* What you are asked to do *
Pick out each line of the records below that contains the string "size", and copy those lines without changes.

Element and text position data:

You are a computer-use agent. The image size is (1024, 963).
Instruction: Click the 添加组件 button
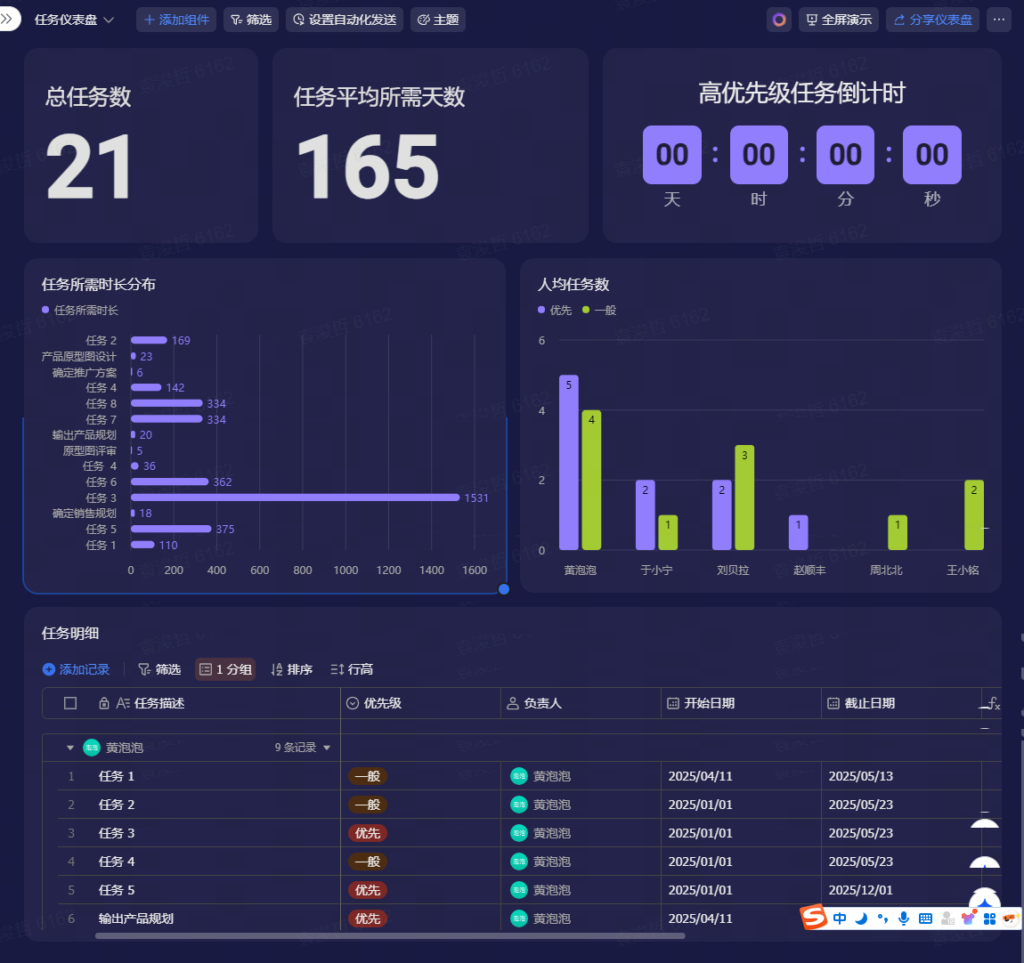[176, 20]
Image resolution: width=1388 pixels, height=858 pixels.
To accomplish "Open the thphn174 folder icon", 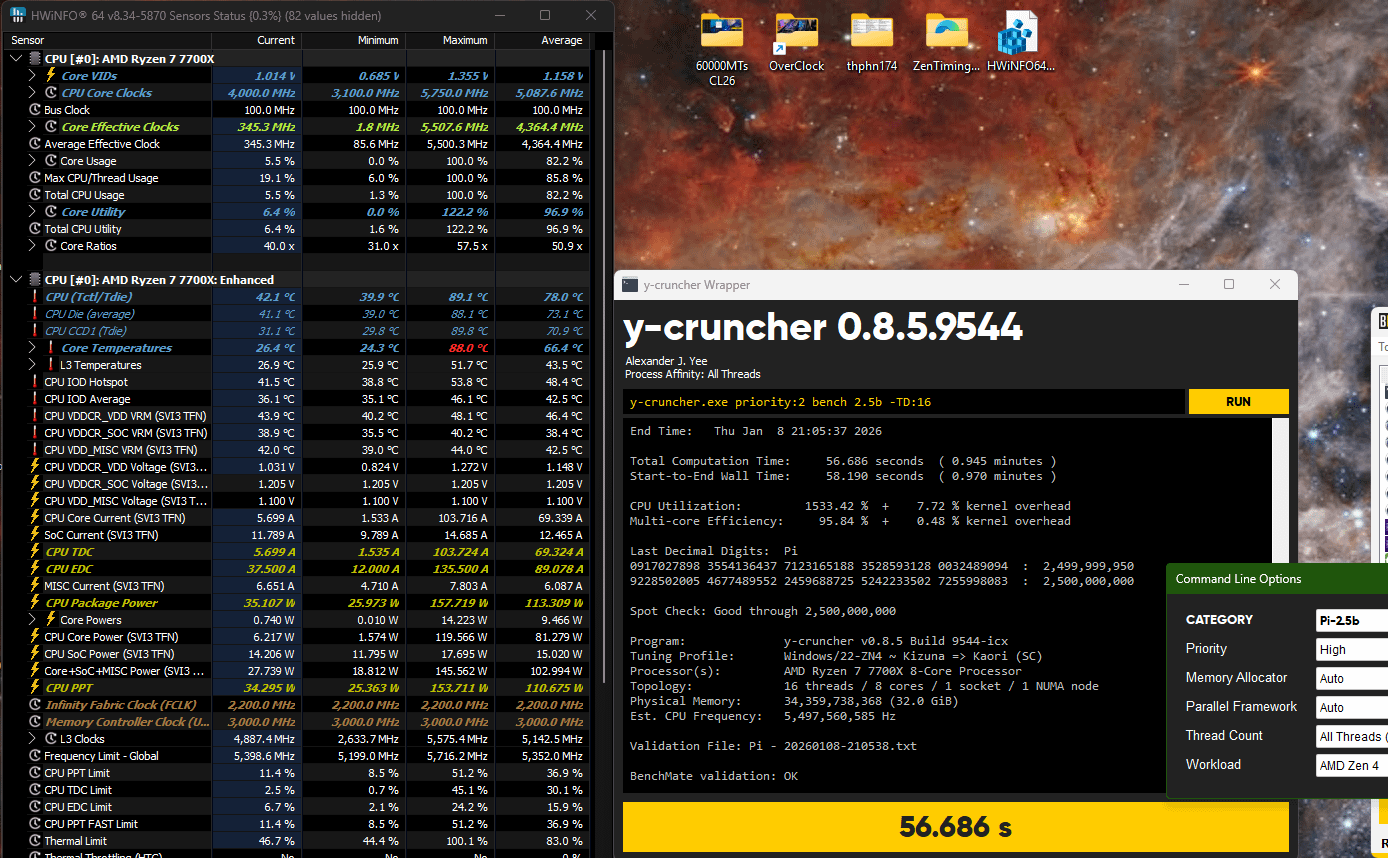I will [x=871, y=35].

* The response *
You are a computer-use agent. The image size is (1024, 963).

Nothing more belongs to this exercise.